Acknowledge that you are a disruption to your new group
- You are an outsider touted as having superior expertise
- You are replacing someone they liked, or are keeping the job away from someone else they would prefer–possibly one of them
- You are asking them to change their beliefs or practices, without having historical or cultural context to appreciate why things are and how they came to be
- Don’t pretend. Find the reason to appreciate what everyone has to offer
- Put the most amount of relationship building into the people who have the most reason to dislike you
- Talk to people to figure out who has what skills and expertise
- Share time and knowledge freely; listen carefully, learn daily, praise often and openly
- Get the team involved in shaping initiatives that will ultimately affect them
- Lead when necessary, stand back when possible, boss never.

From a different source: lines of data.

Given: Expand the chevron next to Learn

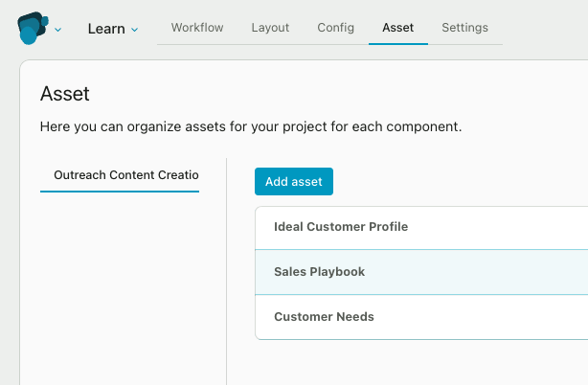Looking at the screenshot, I should point(135,30).
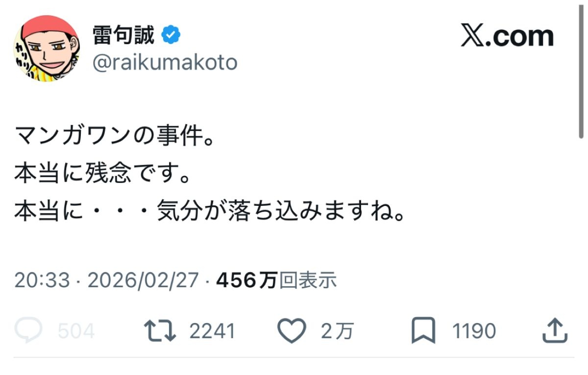
Task: Click the X.com logo
Action: [x=507, y=36]
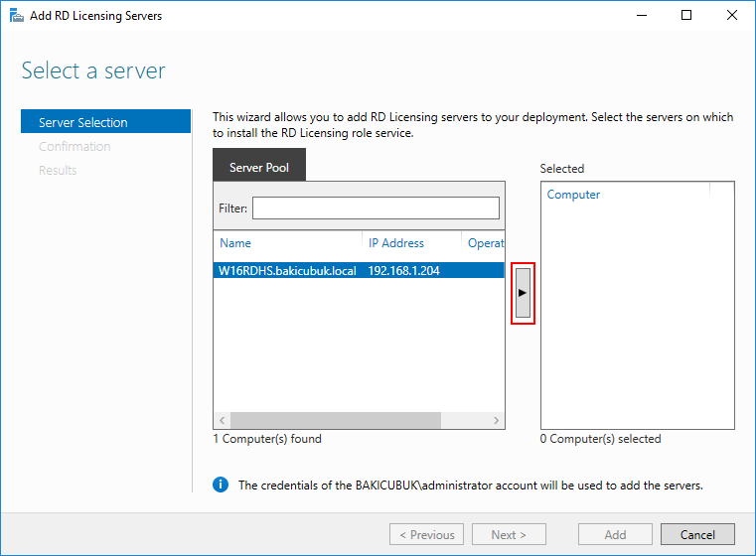Click inside the Filter text box
Viewport: 756px width, 556px height.
tap(377, 209)
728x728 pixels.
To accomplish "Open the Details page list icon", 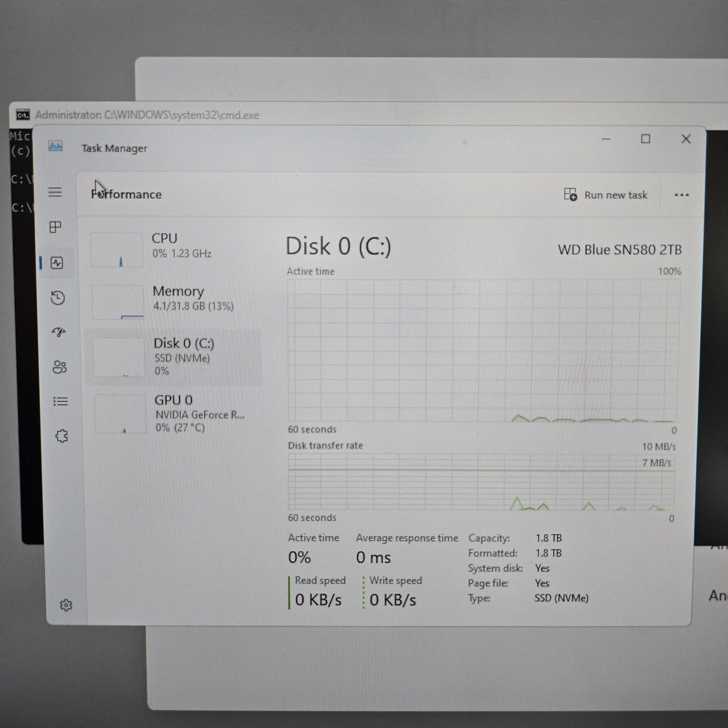I will click(60, 401).
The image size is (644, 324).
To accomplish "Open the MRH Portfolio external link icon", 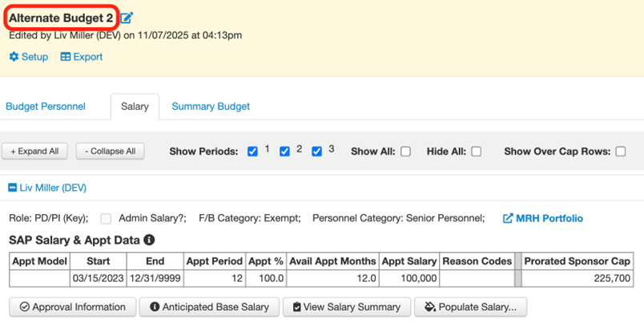I will pos(508,218).
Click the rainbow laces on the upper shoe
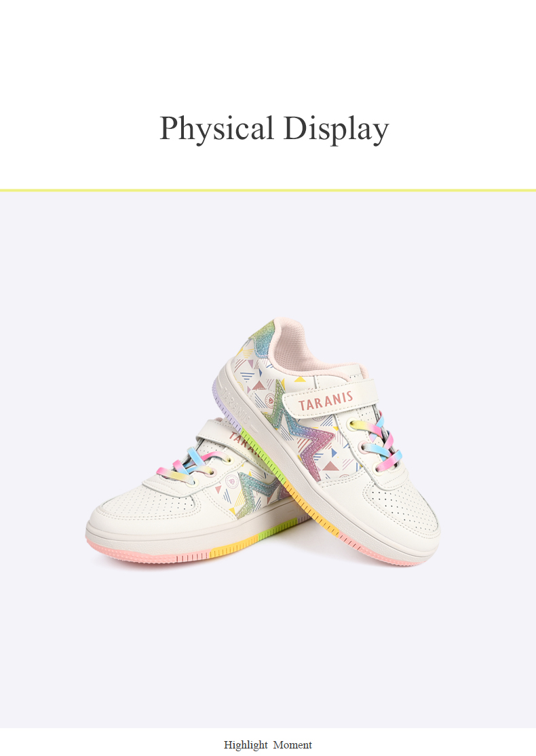The width and height of the screenshot is (536, 756). click(x=376, y=442)
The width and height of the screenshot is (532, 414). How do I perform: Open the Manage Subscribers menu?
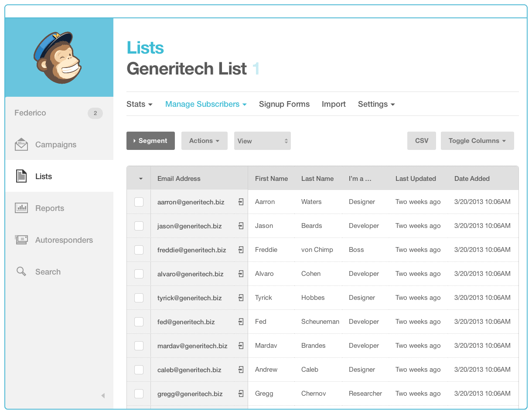click(206, 104)
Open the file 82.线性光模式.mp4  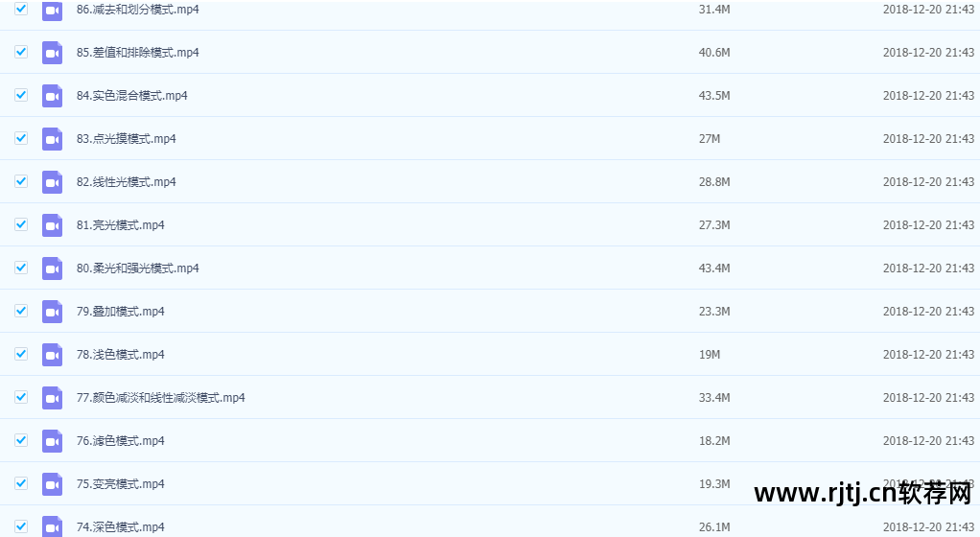[127, 182]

- Learn about problems, failed fixes, and potential solutions from everyone.
- Ask questions, suggest areas for exploration, encourage participation, and capture everything. There's untapped wisdom already in the organization.
- Accept blame fully but share credit widely
- (not that the project was ever yours in the first place)
- Prepare the team to take over the work after you go
- Prepare yourself that what you’ve let behind was a starting point for development.
- If they refine it, that’s success.
- If they replace it with something else because it pointed toward an even better solution, that’s success.
- If it remains unchecked, undeveloped, unchallenged… it’s not failure, but the innovative spirit didn’t rub off. Reflect on why that might be.